### WHAT YOU WILL DO:
Please show each line of the listing where "this" is present.

### EXTRACTED MATERIAL:
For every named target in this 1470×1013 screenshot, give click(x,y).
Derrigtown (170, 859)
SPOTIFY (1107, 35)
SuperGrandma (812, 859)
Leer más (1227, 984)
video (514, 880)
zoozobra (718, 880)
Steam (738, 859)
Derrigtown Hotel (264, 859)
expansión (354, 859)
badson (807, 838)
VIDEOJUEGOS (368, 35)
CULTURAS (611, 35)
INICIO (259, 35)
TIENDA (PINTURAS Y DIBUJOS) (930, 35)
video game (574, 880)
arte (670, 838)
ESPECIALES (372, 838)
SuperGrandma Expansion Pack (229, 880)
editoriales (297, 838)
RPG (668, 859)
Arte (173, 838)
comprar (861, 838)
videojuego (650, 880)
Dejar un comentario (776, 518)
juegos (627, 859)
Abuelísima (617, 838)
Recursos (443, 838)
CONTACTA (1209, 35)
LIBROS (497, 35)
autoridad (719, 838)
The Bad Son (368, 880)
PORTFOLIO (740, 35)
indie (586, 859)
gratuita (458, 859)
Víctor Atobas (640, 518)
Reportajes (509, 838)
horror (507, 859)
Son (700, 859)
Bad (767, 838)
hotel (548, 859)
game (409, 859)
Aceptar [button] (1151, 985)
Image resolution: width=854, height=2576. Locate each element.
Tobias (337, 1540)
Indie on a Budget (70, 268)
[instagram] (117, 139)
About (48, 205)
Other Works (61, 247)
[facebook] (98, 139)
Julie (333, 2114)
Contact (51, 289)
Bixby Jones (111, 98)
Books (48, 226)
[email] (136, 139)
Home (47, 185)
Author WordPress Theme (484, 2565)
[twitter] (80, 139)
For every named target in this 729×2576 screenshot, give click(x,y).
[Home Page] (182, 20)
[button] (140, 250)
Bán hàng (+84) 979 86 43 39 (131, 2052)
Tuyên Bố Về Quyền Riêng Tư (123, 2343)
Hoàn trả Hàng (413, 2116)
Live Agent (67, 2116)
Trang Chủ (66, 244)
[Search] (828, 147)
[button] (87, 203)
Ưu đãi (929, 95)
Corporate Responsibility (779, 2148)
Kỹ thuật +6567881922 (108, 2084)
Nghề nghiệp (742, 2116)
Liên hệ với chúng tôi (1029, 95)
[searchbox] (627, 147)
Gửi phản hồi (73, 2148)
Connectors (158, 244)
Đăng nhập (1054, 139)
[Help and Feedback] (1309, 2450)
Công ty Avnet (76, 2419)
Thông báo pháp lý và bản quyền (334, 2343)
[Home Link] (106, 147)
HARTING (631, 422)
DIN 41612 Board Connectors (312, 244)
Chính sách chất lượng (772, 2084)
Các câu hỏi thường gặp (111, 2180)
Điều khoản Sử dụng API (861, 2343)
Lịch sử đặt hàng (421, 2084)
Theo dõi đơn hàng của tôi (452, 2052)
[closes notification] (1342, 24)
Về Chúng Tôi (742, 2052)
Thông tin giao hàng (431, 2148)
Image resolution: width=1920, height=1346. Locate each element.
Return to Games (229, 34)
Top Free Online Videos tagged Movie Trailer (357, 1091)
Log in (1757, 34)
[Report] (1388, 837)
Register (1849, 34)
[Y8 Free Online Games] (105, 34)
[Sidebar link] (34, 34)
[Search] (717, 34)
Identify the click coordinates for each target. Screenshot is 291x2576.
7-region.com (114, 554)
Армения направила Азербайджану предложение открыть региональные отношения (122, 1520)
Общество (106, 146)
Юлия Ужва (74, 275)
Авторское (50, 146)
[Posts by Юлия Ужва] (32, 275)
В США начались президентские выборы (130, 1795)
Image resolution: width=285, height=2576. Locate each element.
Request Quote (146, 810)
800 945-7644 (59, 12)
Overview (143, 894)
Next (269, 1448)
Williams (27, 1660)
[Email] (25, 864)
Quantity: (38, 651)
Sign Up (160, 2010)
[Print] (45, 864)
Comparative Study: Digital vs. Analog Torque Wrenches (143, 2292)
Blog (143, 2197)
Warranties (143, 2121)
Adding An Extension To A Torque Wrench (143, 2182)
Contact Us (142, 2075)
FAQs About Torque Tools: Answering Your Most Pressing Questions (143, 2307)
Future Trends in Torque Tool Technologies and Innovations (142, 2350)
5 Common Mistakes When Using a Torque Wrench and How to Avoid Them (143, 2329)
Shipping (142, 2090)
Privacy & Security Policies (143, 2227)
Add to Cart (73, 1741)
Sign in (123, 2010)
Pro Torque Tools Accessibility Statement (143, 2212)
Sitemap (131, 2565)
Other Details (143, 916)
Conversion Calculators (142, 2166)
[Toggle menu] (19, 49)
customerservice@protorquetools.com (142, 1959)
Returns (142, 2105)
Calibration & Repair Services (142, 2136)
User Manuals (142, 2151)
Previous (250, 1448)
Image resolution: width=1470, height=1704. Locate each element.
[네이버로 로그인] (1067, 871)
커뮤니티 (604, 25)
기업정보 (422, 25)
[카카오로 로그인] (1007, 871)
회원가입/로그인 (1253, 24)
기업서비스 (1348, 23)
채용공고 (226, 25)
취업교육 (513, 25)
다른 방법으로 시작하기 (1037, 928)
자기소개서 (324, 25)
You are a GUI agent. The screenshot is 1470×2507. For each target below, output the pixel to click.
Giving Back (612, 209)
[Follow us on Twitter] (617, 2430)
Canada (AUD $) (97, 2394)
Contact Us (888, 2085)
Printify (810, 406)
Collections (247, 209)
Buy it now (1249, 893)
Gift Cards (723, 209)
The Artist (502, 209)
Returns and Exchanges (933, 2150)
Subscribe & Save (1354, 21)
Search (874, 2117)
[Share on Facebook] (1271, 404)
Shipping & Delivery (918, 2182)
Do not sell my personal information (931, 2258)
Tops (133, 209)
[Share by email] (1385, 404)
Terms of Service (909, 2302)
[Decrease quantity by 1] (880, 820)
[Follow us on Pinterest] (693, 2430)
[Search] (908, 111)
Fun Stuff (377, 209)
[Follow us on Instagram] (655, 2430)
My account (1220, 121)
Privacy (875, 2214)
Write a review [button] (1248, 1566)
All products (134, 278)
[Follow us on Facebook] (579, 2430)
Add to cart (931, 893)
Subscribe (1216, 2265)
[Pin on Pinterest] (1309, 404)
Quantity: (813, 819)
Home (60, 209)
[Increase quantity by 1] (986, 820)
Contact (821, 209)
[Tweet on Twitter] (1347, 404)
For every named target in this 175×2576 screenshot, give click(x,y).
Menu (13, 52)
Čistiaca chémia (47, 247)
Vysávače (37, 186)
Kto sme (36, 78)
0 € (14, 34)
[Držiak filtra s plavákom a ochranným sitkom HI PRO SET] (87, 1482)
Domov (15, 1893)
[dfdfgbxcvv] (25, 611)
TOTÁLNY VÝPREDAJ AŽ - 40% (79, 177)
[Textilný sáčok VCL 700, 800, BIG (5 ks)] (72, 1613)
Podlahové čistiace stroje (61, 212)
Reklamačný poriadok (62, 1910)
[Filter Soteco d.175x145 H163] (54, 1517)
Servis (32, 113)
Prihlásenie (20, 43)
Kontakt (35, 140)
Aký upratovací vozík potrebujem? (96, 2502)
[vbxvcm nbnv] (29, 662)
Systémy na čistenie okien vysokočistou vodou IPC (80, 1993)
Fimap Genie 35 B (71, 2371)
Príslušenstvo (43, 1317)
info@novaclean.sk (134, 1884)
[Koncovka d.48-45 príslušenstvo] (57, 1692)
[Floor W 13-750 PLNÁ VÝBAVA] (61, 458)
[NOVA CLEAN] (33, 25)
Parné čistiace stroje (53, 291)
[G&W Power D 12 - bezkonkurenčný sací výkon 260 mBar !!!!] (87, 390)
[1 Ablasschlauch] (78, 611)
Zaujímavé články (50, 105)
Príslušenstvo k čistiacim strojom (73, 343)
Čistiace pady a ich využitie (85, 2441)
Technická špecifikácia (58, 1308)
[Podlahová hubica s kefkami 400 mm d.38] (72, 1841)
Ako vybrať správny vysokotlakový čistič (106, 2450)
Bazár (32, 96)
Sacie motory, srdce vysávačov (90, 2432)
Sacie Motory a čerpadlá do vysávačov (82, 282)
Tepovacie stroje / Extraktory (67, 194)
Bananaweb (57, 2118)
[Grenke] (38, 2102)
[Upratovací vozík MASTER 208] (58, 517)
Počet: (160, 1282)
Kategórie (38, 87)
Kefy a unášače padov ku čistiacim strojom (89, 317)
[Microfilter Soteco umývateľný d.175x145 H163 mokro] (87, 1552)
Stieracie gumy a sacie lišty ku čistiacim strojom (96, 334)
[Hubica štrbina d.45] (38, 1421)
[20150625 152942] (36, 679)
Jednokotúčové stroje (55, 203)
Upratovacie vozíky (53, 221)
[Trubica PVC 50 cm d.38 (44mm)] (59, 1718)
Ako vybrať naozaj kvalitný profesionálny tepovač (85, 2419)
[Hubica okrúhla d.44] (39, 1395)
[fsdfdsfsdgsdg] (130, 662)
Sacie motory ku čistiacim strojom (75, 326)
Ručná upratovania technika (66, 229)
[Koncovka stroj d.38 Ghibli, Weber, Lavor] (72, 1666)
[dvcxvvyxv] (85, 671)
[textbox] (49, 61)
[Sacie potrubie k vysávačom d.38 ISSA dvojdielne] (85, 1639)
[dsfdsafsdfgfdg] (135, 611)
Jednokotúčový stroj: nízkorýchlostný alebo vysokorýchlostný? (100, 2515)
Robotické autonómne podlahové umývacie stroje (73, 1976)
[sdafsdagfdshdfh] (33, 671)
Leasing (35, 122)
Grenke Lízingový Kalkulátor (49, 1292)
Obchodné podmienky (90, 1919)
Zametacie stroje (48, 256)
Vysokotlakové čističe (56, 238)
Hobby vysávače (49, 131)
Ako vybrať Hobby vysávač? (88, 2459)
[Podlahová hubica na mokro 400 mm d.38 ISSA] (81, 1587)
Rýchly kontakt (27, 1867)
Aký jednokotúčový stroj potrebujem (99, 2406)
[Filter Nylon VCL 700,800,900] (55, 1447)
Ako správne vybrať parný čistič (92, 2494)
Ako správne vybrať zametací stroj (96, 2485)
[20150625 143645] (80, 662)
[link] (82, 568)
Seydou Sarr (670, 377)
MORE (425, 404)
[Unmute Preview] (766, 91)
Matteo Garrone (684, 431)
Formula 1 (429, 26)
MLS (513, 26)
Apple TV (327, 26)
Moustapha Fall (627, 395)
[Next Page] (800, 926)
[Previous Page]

### THE ANSWER:
For every named target in this 1470×1013 screenshot, give click(x,y).
For every named target in this 729×2576 screenshot, give click(x,y).
For every named target in this 175×2576 screenshot, give click(x,y).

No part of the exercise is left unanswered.